[Data for review Boundary: Start]
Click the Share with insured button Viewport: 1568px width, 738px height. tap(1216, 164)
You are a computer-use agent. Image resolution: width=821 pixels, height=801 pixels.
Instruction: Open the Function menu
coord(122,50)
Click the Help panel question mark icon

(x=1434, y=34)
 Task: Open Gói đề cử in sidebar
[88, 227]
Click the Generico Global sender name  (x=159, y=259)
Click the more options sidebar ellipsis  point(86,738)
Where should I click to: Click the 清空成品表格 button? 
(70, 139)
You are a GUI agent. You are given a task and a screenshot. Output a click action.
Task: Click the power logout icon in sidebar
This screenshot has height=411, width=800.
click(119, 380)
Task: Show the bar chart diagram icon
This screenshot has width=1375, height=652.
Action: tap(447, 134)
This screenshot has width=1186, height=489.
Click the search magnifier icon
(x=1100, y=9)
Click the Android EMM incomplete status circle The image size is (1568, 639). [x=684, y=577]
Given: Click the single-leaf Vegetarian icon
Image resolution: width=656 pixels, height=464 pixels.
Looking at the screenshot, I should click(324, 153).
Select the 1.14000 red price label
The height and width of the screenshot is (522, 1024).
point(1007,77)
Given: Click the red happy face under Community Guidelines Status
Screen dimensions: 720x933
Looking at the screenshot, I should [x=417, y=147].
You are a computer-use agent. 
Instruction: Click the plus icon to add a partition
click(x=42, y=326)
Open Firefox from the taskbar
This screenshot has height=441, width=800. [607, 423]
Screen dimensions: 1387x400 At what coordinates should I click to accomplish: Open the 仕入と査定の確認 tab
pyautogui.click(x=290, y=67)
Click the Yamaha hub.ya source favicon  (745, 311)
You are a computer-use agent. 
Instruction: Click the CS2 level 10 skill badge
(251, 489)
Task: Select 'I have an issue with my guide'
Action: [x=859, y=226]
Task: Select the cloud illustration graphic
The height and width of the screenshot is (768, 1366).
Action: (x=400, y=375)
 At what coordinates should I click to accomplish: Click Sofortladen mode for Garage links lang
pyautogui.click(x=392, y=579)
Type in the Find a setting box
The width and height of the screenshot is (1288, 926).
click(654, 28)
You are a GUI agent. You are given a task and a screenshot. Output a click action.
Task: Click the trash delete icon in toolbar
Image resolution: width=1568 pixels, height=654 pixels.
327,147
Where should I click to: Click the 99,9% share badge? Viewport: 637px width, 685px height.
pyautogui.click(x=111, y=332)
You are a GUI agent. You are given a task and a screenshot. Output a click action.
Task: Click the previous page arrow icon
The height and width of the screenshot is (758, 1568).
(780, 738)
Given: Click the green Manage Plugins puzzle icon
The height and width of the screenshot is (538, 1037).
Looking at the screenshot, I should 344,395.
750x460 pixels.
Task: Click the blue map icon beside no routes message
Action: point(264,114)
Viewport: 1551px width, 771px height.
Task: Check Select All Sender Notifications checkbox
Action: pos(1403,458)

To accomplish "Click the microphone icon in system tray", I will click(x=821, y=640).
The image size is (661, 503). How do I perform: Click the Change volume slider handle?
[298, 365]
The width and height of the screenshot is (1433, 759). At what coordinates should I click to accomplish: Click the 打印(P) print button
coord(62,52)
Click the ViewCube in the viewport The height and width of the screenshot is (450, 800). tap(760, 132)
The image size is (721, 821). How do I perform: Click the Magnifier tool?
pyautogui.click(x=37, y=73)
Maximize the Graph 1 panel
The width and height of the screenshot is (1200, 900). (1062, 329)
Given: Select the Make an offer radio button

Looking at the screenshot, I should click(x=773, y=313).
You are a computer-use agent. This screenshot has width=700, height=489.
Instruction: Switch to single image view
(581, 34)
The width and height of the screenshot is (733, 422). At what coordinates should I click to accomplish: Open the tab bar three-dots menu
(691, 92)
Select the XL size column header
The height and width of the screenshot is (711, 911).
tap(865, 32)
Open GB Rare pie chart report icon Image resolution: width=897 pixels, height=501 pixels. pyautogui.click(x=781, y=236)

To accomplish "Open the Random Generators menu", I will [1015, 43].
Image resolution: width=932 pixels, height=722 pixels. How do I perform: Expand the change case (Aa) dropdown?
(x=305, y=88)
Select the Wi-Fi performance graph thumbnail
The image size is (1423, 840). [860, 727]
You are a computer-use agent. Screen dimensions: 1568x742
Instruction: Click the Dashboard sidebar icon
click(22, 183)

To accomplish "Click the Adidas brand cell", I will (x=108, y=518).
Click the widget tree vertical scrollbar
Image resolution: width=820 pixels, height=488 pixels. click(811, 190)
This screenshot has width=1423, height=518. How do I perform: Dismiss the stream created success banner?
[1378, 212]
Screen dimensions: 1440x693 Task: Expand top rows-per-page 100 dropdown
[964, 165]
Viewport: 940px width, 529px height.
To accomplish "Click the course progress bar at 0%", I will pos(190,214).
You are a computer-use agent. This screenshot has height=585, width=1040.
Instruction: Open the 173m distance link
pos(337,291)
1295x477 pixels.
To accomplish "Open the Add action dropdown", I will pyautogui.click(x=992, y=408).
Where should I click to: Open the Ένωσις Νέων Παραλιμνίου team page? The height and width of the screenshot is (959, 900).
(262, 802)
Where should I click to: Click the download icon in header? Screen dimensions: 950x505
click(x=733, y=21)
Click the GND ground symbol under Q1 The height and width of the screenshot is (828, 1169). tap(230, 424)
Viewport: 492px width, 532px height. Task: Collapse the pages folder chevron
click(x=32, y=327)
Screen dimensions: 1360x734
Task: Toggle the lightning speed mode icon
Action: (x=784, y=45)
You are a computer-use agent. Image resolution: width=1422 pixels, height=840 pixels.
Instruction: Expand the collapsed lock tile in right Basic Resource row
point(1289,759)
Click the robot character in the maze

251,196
[Data for review Boundary: End]
### Work item
Your response should be made up of the lines in the data that contain the word "will".

### Finished task
To accomplish "Click the microphone icon in system tray", I will click(x=821, y=640).
To accomplish "Open the Random Generators menu", I will [1015, 43].
To accomplish "Click the Adidas brand cell", I will (x=108, y=518).
To accomplish "Click the course progress bar at 0%", I will pos(190,214).
To accomplish "Open the Add action dropdown", I will pyautogui.click(x=992, y=408).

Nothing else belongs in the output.